Tori continued on for a good twenty minutes, laying out a psychological profile for their local serial killer. Shay ordered another glass of wine halfway through, enjoying the perspective. But a lot of what Tori was saying seemed to be things she could pick up on those popular FBI and cop shows. When she alluded to that fact, Tori made that same considering sound.

“I think looking from the outside in, abnormal psychology can seem chaotic, or at least how it presents looks chaotic,” Tori said. “But there are familiar beats to it, like anything else. If a child is abusing an animal, that’s not necessarily diagnosable by itself; setting fires, the same thing. The behaviors start to add up, and when they do, so do the similarities to violent offenders.”

Her vowels were a little loose, a little twangy now. She’d had four glasses to Shay’s two.

“I’m just glad the field is moving away from its obsession with mothers,” Tori said, rolling her eyes. “There was a time there when the mother got blamed for everything.”

“Shocker,” Shay said dryly, and Tori laughed in agreement. “What are you seeing more of now?”

“The father,” Tori said. She lifted her glass in a toast. “Parity.”

Shay tapped her own against it. “For once.”

“There’s a theory about war veterans coming home without mental health treatment,” Tori said more seriously. “They beat their kids because they had extreme PTSD, and then those kids go on to become serial killers.”

“Do you think that’s our guy?”

It was strange how both of them had started referring to the Alphabet Man as theirs . She’d noticed that at the bar, too, when her regulars spoke about him.

What a claim to make.

“I don’t know,” Tori admitted, her smile as loose as her vowels. “Can I ask you something I shouldn’t?”

Shay leaned forward. “Always.”

“What were you really worried about, with Max’s box? It’s not as if she’s the Alphabet Man.”

“You said there were patterns of behavior that could add up,” Shay said. “Hypothetically, don’t a bigger majority of the kids you see go on to get into criminal activity than the ones you don’t see?”

Tori squinted at her. “Oh, I need either more or less wine to be able to follow that.”

Shay huffed out a breath. “You can’t stop serial killers from becoming serial killers, right? Once they’re on a certain path.”

“Now that’s a fascinating question,” Tori said. “To my knowledge, no one has ever really been able to pinpoint the moment in someone’s life that sets them on an irreversible course. Is it the second they actually decide to kill someone? Is it when they put a tarp in the trunk of the car just in case? Or is it a moment when they were a child and they were hit, or burned with a cigarette, or locked in a tiny cupboard for seventy-two hours by an abusive family member?”

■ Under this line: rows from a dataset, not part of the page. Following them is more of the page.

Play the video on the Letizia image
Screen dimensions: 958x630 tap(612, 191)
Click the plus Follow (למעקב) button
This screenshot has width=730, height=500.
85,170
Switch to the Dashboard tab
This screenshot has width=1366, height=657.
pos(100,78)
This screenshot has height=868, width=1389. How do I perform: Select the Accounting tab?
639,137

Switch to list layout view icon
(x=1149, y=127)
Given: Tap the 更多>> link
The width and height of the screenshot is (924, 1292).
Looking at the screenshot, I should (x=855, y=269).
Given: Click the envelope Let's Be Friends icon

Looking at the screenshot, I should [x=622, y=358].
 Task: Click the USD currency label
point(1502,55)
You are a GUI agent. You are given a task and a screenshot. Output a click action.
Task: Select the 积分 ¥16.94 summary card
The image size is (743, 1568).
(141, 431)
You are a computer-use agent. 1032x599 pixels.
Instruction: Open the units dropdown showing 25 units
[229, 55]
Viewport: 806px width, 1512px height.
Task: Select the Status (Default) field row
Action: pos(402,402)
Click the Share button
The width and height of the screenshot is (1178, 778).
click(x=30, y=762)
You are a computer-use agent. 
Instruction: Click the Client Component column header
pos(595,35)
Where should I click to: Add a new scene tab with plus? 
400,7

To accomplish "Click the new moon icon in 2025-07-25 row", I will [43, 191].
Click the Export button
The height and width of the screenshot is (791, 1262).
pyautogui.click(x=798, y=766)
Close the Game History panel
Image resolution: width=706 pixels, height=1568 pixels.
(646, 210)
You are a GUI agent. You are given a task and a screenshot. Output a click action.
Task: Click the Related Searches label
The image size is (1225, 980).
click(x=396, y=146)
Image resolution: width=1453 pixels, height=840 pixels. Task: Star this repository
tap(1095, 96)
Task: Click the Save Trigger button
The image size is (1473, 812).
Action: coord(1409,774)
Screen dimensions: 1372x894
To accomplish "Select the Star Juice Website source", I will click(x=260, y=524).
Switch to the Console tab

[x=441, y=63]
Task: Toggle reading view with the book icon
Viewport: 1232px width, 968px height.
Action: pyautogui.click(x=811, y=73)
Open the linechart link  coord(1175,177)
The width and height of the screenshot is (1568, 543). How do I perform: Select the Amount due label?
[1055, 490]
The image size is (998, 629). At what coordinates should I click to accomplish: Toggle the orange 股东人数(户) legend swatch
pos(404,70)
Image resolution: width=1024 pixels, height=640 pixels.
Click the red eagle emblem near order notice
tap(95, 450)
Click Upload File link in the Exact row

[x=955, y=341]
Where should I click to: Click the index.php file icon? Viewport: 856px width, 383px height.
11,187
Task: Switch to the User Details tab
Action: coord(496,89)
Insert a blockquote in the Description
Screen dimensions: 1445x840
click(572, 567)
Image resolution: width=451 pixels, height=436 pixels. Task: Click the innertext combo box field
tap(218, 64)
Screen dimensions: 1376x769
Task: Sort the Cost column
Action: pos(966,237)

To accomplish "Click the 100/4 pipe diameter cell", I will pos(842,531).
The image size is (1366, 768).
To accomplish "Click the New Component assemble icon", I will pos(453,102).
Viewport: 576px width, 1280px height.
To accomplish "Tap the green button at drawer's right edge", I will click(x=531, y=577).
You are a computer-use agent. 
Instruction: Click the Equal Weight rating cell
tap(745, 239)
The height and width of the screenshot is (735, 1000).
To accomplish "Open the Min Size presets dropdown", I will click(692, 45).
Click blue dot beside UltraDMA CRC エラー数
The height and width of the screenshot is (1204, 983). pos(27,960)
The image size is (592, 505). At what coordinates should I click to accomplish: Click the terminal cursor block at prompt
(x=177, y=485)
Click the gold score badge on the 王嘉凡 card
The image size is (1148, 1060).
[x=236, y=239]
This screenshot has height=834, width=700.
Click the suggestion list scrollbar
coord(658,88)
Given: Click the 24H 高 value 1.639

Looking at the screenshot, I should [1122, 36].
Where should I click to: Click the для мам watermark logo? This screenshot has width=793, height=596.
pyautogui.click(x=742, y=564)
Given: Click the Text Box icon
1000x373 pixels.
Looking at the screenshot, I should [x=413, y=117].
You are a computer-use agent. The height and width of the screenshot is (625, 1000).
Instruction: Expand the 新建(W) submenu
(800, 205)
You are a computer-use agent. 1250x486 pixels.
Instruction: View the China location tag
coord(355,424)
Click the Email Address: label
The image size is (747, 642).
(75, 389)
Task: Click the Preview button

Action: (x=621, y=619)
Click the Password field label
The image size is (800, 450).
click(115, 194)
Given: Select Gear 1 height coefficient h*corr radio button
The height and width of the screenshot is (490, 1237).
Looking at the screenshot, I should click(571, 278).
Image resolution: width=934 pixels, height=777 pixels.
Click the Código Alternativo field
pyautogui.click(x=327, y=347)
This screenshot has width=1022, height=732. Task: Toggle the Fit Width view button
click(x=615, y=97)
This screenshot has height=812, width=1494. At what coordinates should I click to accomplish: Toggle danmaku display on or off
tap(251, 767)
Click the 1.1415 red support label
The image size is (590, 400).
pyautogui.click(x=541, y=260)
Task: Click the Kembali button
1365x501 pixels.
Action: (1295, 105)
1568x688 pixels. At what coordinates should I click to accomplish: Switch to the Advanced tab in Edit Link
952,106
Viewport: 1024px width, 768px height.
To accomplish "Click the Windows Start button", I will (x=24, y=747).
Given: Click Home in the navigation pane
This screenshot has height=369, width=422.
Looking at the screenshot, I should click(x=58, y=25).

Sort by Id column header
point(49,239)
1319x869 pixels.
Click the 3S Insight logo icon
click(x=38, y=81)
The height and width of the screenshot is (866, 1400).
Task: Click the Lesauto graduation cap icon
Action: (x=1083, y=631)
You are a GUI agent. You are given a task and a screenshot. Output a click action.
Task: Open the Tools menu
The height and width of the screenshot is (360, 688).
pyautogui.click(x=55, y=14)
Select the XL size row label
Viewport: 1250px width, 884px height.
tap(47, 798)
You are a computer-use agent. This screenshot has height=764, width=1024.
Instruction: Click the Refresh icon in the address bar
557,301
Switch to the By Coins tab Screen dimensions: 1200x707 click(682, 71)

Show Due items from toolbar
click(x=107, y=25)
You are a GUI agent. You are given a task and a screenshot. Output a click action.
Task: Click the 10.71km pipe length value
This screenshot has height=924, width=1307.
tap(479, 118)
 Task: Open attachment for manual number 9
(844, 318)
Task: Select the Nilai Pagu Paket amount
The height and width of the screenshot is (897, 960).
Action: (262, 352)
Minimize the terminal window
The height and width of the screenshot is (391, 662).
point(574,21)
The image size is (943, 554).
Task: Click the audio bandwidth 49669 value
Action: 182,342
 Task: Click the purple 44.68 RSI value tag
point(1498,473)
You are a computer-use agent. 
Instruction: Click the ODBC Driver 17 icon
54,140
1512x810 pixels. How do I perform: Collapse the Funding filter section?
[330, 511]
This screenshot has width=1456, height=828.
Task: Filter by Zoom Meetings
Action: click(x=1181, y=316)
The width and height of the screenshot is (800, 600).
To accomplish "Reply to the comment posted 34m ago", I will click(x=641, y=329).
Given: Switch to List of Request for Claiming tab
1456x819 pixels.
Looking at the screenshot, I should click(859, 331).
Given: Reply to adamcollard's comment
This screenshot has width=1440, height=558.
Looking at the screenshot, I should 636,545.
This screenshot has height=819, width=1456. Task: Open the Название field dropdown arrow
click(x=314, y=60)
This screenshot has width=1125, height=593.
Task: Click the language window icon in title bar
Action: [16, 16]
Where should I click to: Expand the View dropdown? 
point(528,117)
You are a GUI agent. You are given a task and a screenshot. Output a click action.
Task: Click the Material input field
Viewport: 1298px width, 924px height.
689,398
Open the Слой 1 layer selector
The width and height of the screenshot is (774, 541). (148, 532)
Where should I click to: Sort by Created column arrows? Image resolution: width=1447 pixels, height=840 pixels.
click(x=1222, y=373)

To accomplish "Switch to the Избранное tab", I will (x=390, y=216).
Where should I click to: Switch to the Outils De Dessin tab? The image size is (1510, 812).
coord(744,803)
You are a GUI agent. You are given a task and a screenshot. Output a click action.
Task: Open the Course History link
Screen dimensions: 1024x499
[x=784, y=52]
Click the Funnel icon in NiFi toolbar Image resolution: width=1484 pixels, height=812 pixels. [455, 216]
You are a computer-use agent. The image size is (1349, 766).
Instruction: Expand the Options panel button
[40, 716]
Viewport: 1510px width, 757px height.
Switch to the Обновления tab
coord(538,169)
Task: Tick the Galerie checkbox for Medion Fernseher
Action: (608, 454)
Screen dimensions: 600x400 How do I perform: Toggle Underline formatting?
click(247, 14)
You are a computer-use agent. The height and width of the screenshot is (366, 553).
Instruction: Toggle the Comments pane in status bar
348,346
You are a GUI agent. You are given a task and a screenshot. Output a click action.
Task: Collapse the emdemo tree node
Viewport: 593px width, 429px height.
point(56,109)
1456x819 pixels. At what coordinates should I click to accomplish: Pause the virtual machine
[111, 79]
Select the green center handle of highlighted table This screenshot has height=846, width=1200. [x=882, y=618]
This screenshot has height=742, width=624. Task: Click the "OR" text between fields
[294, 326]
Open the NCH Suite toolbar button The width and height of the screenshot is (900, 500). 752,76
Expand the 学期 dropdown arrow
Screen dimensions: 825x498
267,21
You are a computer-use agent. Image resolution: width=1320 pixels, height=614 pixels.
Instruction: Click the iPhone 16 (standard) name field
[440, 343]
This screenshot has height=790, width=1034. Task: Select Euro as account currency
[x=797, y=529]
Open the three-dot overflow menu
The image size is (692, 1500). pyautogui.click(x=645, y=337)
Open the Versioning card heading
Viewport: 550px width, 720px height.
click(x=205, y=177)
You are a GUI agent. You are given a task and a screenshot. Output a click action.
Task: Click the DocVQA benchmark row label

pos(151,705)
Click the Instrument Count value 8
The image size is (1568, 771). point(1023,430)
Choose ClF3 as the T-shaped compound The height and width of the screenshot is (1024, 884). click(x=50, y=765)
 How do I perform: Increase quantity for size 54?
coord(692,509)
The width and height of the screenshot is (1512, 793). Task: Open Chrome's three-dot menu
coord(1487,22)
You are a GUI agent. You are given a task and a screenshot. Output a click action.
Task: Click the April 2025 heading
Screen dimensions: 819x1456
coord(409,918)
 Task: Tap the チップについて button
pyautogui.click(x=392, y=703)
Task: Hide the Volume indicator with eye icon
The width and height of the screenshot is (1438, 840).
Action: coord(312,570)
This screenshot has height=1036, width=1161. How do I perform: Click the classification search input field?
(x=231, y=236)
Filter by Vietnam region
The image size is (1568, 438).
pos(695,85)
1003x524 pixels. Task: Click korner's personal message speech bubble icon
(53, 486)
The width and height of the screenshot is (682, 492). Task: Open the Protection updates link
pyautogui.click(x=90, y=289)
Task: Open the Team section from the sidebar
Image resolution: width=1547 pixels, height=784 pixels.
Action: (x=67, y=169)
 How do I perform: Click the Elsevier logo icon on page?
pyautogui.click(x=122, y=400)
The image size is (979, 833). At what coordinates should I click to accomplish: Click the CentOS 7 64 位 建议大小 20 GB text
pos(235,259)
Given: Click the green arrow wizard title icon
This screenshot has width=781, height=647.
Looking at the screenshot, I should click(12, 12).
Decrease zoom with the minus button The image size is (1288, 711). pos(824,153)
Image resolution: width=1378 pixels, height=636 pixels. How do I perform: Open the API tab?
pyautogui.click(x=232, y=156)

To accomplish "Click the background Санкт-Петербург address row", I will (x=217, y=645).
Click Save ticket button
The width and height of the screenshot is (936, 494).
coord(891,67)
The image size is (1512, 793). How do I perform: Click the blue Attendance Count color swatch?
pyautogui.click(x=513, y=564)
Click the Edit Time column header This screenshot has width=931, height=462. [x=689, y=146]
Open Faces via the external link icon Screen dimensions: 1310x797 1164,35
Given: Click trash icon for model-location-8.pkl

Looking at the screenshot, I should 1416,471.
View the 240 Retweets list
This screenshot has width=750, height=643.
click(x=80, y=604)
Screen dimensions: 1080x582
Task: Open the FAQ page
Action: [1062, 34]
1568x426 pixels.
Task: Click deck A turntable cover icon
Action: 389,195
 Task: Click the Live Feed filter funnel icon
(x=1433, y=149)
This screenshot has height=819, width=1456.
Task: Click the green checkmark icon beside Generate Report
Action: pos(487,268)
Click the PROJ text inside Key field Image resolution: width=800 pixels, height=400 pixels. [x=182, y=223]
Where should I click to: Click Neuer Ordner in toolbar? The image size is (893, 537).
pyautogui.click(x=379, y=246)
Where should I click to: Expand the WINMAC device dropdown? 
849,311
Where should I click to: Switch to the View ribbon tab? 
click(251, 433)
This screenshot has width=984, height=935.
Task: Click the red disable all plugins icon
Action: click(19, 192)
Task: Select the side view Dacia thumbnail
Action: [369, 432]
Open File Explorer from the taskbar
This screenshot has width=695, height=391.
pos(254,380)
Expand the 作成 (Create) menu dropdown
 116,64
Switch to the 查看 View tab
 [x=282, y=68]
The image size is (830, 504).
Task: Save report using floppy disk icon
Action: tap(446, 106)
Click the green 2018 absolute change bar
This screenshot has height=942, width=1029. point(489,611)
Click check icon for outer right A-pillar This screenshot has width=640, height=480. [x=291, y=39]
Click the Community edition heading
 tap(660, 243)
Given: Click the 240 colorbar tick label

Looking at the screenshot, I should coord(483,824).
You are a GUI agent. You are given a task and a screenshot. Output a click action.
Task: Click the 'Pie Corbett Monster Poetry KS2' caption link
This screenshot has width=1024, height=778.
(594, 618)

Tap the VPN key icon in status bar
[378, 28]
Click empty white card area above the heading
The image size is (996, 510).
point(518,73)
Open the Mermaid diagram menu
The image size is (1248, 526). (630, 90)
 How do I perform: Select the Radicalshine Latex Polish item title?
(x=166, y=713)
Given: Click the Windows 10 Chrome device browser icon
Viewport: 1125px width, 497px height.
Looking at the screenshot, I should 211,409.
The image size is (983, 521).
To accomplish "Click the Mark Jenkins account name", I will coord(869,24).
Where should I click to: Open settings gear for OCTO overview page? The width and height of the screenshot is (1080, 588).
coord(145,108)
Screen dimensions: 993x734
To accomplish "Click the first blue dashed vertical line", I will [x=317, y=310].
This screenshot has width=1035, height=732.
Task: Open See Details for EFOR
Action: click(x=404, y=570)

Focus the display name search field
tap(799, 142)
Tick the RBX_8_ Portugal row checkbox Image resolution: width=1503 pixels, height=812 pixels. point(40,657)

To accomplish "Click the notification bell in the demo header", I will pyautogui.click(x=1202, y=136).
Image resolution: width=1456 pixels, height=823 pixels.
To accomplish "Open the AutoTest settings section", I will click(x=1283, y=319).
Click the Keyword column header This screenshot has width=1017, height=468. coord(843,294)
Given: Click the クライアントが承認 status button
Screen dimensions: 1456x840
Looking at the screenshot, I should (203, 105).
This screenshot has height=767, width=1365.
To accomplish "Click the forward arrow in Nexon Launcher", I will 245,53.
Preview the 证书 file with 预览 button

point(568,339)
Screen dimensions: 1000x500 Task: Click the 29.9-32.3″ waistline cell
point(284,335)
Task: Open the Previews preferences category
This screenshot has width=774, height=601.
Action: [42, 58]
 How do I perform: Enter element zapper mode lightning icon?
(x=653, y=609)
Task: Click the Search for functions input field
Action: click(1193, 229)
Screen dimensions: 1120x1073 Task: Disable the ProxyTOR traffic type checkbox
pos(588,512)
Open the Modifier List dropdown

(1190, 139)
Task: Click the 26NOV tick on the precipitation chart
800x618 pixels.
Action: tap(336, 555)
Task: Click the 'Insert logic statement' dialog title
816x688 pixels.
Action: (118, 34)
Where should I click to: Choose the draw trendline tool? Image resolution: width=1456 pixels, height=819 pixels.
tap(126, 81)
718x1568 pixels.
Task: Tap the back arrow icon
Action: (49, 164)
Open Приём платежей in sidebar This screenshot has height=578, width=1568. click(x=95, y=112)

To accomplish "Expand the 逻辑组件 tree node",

“Exactly,” Shay said, and it reminded her of the quote she’d found comfort in: One swallow does not a summer make. Only in this case, those swallows turned into a pack of murderous Hitchcockian birds. “So, if you see one of those moments, in real time, wouldn’t you try to intervene? Even if there was no current and present danger?”

“But what if you push it the wrong way?” Tori asked. “What if you create the very serial killer you were trying to prevent?”

“You know,” Shay said, as she waved down the waiter to order another glass of wine, “that would be exactly my luck.”